• Stored data:
Start of Block
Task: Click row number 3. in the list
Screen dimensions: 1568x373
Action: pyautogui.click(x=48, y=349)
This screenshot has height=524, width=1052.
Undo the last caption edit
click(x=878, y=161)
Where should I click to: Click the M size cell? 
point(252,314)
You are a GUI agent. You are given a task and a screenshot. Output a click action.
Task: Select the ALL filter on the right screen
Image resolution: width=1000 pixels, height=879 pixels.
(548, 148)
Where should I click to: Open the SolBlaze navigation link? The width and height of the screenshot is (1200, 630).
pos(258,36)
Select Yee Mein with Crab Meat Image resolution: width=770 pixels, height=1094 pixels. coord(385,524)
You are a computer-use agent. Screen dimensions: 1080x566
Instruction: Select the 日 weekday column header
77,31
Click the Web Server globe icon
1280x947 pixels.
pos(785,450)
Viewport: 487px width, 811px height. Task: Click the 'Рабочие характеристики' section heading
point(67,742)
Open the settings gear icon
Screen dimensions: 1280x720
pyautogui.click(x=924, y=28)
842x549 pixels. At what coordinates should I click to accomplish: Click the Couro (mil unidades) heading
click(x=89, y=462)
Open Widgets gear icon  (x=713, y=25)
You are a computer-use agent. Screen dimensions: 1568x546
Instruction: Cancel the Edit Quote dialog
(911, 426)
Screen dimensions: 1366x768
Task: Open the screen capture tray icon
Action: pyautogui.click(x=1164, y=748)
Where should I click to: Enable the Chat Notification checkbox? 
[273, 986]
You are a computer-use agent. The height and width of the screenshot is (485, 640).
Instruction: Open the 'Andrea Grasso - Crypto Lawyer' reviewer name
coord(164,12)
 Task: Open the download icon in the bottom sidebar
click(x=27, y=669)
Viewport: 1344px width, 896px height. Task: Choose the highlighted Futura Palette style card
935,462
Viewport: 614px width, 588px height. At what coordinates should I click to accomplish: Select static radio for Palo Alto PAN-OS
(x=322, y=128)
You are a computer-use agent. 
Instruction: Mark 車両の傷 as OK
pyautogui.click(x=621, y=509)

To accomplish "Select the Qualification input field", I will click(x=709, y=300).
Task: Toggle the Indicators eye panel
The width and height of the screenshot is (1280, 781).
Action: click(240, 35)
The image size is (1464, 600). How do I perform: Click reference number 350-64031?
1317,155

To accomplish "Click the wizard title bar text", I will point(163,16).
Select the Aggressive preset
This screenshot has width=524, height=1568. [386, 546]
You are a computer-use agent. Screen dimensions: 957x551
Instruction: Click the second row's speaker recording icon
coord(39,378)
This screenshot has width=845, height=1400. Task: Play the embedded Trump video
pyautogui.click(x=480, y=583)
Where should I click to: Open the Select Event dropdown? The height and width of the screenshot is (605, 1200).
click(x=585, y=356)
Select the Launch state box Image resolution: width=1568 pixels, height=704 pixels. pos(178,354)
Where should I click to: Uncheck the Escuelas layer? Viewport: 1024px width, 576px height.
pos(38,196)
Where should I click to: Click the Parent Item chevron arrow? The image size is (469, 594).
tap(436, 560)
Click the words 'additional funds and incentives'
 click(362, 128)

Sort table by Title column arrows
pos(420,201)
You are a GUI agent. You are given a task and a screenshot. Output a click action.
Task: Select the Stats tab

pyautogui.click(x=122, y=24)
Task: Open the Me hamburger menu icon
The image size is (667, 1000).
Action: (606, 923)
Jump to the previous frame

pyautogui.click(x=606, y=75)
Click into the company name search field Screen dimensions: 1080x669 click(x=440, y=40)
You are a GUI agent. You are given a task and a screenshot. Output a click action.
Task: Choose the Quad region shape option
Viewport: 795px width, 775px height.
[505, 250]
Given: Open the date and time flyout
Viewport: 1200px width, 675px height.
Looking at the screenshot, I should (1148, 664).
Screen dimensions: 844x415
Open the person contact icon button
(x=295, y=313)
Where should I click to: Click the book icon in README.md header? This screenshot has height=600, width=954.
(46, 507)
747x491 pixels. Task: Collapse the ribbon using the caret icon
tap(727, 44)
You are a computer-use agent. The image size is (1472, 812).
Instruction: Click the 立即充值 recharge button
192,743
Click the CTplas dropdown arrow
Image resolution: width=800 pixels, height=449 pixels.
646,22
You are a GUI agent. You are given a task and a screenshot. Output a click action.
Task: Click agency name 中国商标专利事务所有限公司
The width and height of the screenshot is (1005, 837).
End of Block
• Task objective:
Set down every line of the listing again, exactly.

• Task output:
Task: Click row number 3. in the list
Screen dimensions: 1568x373
Action: pyautogui.click(x=48, y=349)
This screenshot has height=524, width=1052.
Undo the last caption edit
click(x=878, y=161)
Where should I click to: Click the M size cell? 
point(252,314)
You are a GUI agent. You are given a task and a screenshot. Output a click action.
Task: Select the ALL filter on the right screen
Image resolution: width=1000 pixels, height=879 pixels.
(548, 148)
Where should I click to: Open the SolBlaze navigation link? The width and height of the screenshot is (1200, 630).
pos(258,36)
Select Yee Mein with Crab Meat Image resolution: width=770 pixels, height=1094 pixels. coord(385,524)
You are a computer-use agent. Screen dimensions: 1080x566
Instruction: Select the 日 weekday column header
77,31
Click the Web Server globe icon
1280x947 pixels.
pos(785,450)
Viewport: 487px width, 811px height. Task: Click the 'Рабочие характеристики' section heading
point(67,742)
Open the settings gear icon
Screen dimensions: 1280x720
pyautogui.click(x=924, y=28)
842x549 pixels. At what coordinates should I click to accomplish: Click the Couro (mil unidades) heading
click(x=89, y=462)
Open Widgets gear icon  (x=713, y=25)
You are a computer-use agent. Screen dimensions: 1568x546
Instruction: Cancel the Edit Quote dialog
(911, 426)
Screen dimensions: 1366x768
Task: Open the screen capture tray icon
Action: pyautogui.click(x=1164, y=748)
Where should I click to: Enable the Chat Notification checkbox? 
[273, 986]
You are a computer-use agent. The height and width of the screenshot is (485, 640).
Instruction: Open the 'Andrea Grasso - Crypto Lawyer' reviewer name
coord(164,12)
 Task: Open the download icon in the bottom sidebar
click(x=27, y=669)
Viewport: 1344px width, 896px height. Task: Choose the highlighted Futura Palette style card
935,462
Viewport: 614px width, 588px height. At what coordinates should I click to accomplish: Select static radio for Palo Alto PAN-OS
(x=322, y=128)
You are a computer-use agent. 
Instruction: Mark 車両の傷 as OK
pyautogui.click(x=621, y=509)

To accomplish "Select the Qualification input field", I will click(x=709, y=300).
Task: Toggle the Indicators eye panel
The width and height of the screenshot is (1280, 781).
Action: click(240, 35)
The image size is (1464, 600). How do I perform: Click reference number 350-64031?
1317,155

To accomplish "Click the wizard title bar text", I will point(163,16).
Select the Aggressive preset
This screenshot has width=524, height=1568. [386, 546]
You are a computer-use agent. Screen dimensions: 957x551
Instruction: Click the second row's speaker recording icon
coord(39,378)
This screenshot has width=845, height=1400. Task: Play the embedded Trump video
pyautogui.click(x=480, y=583)
Where should I click to: Open the Select Event dropdown? The height and width of the screenshot is (605, 1200).
click(x=585, y=356)
Select the Launch state box Image resolution: width=1568 pixels, height=704 pixels. pos(178,354)
Where should I click to: Uncheck the Escuelas layer? Viewport: 1024px width, 576px height.
pos(38,196)
Where should I click to: Click the Parent Item chevron arrow? The image size is (469, 594).
tap(436, 560)
Click the words 'additional funds and incentives'
 click(362, 128)

Sort table by Title column arrows
pos(420,201)
You are a GUI agent. You are given a task and a screenshot. Output a click action.
Task: Select the Stats tab

pyautogui.click(x=122, y=24)
Task: Open the Me hamburger menu icon
The image size is (667, 1000).
Action: (606, 923)
Jump to the previous frame

pyautogui.click(x=606, y=75)
Click into the company name search field Screen dimensions: 1080x669 click(x=440, y=40)
You are a GUI agent. You are given a task and a screenshot. Output a click action.
Task: Choose the Quad region shape option
Viewport: 795px width, 775px height.
[505, 250]
Given: Open the date and time flyout
Viewport: 1200px width, 675px height.
Looking at the screenshot, I should (1148, 664).
Screen dimensions: 844x415
Open the person contact icon button
(x=295, y=313)
Where should I click to: Click the book icon in README.md header? This screenshot has height=600, width=954.
(46, 507)
747x491 pixels. Task: Collapse the ribbon using the caret icon
tap(727, 44)
You are a computer-use agent. The image size is (1472, 812).
Instruction: Click the 立即充值 recharge button
192,743
Click the CTplas dropdown arrow
Image resolution: width=800 pixels, height=449 pixels.
646,22
You are a GUI agent. You are given a task and a screenshot. Output a click action.
Task: Click agency name 中国商标专利事务所有限公司
The width and height of the screenshot is (1005, 837).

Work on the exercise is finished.